Without omitting anything, copy every entry word for word.

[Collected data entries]

· · ·

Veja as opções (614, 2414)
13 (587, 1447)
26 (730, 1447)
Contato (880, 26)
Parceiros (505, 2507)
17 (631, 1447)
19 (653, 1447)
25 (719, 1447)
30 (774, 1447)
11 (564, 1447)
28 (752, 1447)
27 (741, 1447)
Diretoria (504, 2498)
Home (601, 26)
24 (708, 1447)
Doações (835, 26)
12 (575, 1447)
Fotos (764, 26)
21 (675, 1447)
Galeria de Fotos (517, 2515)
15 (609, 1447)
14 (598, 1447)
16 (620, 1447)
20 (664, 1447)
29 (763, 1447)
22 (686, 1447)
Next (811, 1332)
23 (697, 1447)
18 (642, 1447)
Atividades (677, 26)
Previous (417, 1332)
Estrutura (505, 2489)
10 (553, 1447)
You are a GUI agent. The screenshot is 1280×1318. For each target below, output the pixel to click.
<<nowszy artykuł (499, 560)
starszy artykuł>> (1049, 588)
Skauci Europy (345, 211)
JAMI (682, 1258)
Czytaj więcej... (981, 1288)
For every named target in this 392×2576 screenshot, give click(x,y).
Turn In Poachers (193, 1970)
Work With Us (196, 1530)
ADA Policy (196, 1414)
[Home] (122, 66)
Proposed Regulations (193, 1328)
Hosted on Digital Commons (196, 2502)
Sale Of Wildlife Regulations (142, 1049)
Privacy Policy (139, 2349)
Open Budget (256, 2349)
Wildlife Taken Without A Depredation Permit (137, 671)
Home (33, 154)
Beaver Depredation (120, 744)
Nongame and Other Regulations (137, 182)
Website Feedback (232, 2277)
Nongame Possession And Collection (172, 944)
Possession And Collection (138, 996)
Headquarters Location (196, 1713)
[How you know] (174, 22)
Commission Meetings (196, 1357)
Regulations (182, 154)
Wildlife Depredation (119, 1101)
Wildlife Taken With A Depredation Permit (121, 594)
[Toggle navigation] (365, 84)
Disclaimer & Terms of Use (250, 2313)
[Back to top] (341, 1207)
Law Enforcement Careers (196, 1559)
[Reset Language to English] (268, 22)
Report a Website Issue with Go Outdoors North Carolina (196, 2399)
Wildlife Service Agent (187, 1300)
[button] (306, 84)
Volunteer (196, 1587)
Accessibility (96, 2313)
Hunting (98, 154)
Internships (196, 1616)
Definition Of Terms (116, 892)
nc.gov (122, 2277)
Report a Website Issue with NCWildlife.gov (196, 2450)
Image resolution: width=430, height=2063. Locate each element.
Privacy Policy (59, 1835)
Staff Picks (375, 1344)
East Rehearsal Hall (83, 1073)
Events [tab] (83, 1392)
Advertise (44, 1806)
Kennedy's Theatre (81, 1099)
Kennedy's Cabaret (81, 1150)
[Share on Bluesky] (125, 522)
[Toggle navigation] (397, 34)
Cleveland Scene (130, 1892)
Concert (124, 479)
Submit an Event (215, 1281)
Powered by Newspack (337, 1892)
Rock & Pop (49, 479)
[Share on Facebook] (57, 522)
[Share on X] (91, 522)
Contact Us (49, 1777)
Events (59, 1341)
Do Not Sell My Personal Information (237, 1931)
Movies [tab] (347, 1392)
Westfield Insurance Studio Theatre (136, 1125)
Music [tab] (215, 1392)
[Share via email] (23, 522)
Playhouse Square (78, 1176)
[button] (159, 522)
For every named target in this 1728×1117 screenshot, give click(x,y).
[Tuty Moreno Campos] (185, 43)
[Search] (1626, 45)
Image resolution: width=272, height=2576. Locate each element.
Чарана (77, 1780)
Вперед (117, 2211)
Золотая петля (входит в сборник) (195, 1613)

· · ·

Task response
Veja as opções (614, 2414)
13 (587, 1447)
26 (730, 1447)
Contato (880, 26)
Parceiros (505, 2507)
17 (631, 1447)
19 (653, 1447)
25 (719, 1447)
30 (774, 1447)
11 (564, 1447)
28 (752, 1447)
27 (741, 1447)
Diretoria (504, 2498)
Home (601, 26)
24 (708, 1447)
Doações (835, 26)
12 (575, 1447)
Fotos (764, 26)
21 (675, 1447)
Galeria de Fotos (517, 2515)
15 (609, 1447)
14 (598, 1447)
16 (620, 1447)
20 (664, 1447)
29 (763, 1447)
22 (686, 1447)
Next (811, 1332)
23 (697, 1447)
18 (642, 1447)
Atividades (677, 26)
Previous (417, 1332)
Estrutura (505, 2489)
10 (553, 1447)
You are a GUI agent. The screenshot is 1280×1318. For each target below, output the pixel to click.
<<nowszy artykuł (499, 560)
starszy artykuł>> (1049, 588)
Skauci Europy (345, 211)
JAMI (682, 1258)
Czytaj więcej... (981, 1288)
For every named target in this 392×2576 screenshot, give click(x,y).
Turn In Poachers (193, 1970)
Work With Us (196, 1530)
ADA Policy (196, 1414)
[Home] (122, 66)
Proposed Regulations (193, 1328)
Hosted on Digital Commons (196, 2502)
Sale Of Wildlife Regulations (142, 1049)
Privacy Policy (139, 2349)
Open Budget (256, 2349)
Wildlife Taken Without A Depredation Permit (137, 671)
Home (33, 154)
Beaver Depredation (120, 744)
Nongame and Other Regulations (137, 182)
Website Feedback (232, 2277)
Nongame Possession And Collection (172, 944)
Possession And Collection (138, 996)
Headquarters Location (196, 1713)
[How you know] (174, 22)
Commission Meetings (196, 1357)
Regulations (182, 154)
Wildlife Depredation (119, 1101)
Wildlife Taken With A Depredation Permit (121, 594)
[Toggle navigation] (365, 84)
Disclaimer & Terms of Use (250, 2313)
[Back to top] (341, 1207)
Law Enforcement Careers (196, 1559)
[Reset Language to English] (268, 22)
Report a Website Issue with Go Outdoors North Carolina (196, 2399)
Wildlife Service Agent (187, 1300)
[button] (306, 84)
Volunteer (196, 1587)
Accessibility (96, 2313)
Hunting (98, 154)
Internships (196, 1616)
Definition Of Terms (116, 892)
nc.gov (122, 2277)
Report a Website Issue with NCWildlife.gov (196, 2450)
Image resolution: width=430, height=2063. Locate each element.
Privacy Policy (59, 1835)
Staff Picks (375, 1344)
East Rehearsal Hall (83, 1073)
Events [tab] (83, 1392)
Advertise (44, 1806)
Kennedy's Theatre (81, 1099)
Kennedy's Cabaret (81, 1150)
[Share on Bluesky] (125, 522)
[Toggle navigation] (397, 34)
Cleveland Scene (130, 1892)
Concert (124, 479)
Submit an Event (215, 1281)
Powered by Newspack (337, 1892)
Rock & Pop (49, 479)
[Share on Facebook] (57, 522)
[Share on X] (91, 522)
Contact Us (49, 1777)
Events (59, 1341)
Do Not Sell My Personal Information (237, 1931)
Movies [tab] (347, 1392)
Westfield Insurance Studio Theatre (136, 1125)
Music [tab] (215, 1392)
[Share via email] (23, 522)
Playhouse Square (78, 1176)
[button] (159, 522)
For every named target in this 1728×1117 screenshot, give click(x,y).
[Tuty Moreno Campos] (185, 43)
[Search] (1626, 45)
Image resolution: width=272, height=2576. Locate each element.
Чарана (77, 1780)
Вперед (117, 2211)
Золотая петля (входит в сборник) (195, 1613)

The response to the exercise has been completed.